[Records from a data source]
= = =

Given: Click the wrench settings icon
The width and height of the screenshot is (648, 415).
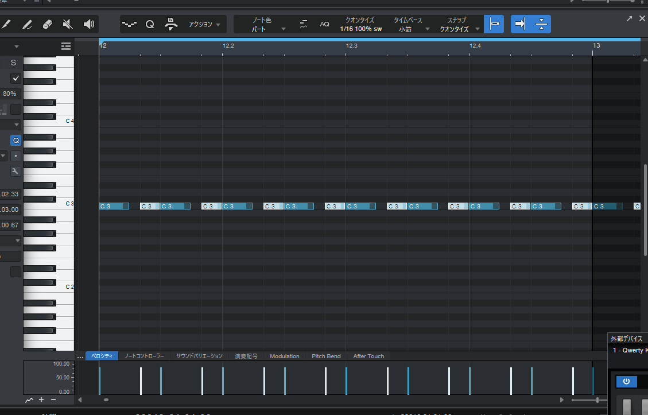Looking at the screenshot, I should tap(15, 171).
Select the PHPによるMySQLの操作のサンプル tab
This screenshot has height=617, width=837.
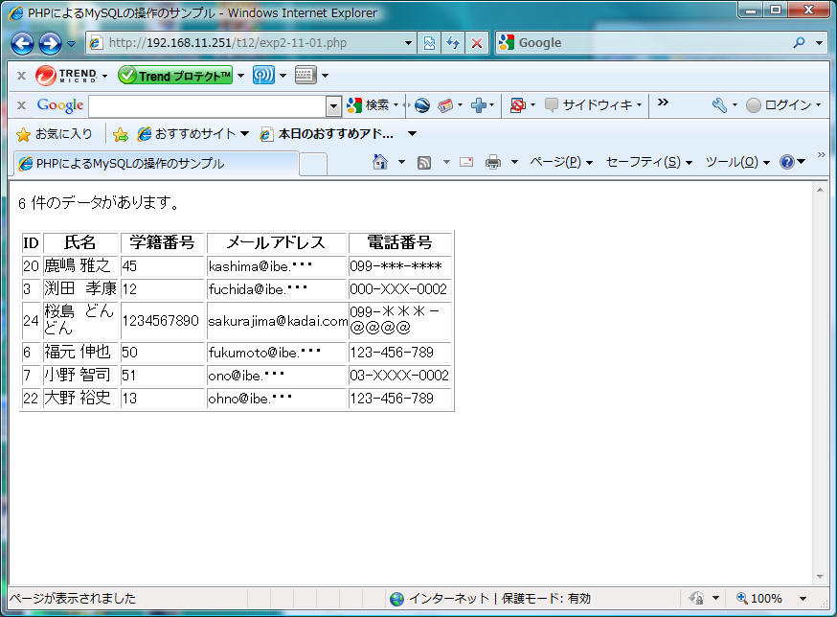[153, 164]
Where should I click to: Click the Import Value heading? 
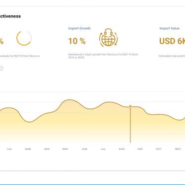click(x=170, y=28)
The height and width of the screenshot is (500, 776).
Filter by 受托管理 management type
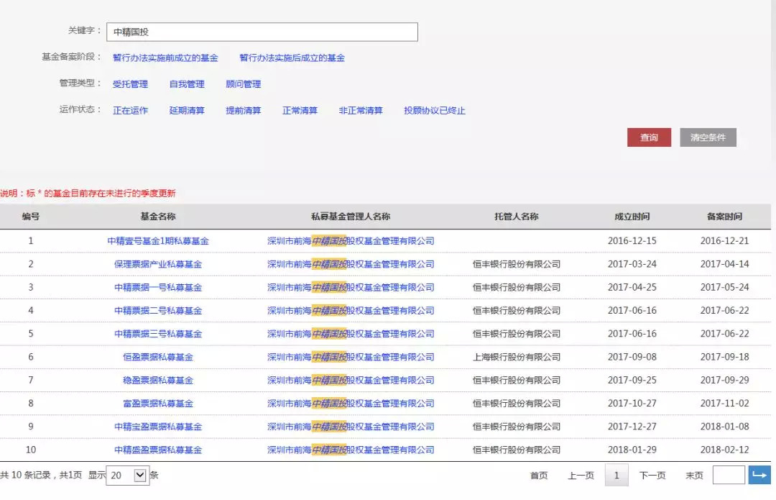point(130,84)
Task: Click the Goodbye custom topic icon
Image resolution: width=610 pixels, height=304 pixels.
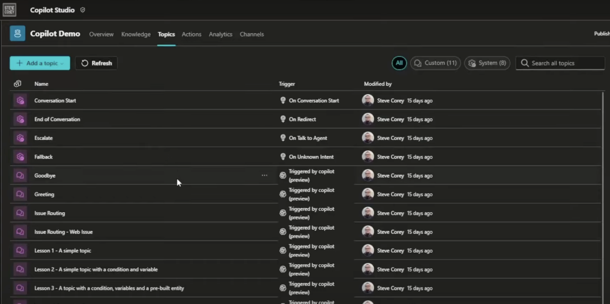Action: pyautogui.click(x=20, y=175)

= = =

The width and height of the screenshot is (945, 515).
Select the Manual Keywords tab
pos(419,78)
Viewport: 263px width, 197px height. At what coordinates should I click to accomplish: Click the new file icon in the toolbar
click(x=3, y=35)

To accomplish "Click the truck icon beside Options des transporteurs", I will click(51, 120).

= = =

# PROBLEM TO SOLVE:
In the part of the records that opens with the line containing "Select the PHPによるMySQLの操作のサンプル tab" and closes with the line containing "Action: pyautogui.click(x=20, y=175)", change "screenshot" to "screen capture" and write out only that part again, with nothing else altered. Leave the pictures out.

# EXERCISE SOLUTION:
Select the PHPによるMySQLの操作のサンプル tab
This screen capture has height=617, width=837.
[153, 164]
Where should I click to: Click the Import Value heading? 
click(x=170, y=28)
The height and width of the screen capture is (500, 776).
Filter by 受托管理 management type
point(130,84)
Task: Click the Goodbye custom topic icon
Image resolution: width=610 pixels, height=304 pixels.
Action: pyautogui.click(x=20, y=175)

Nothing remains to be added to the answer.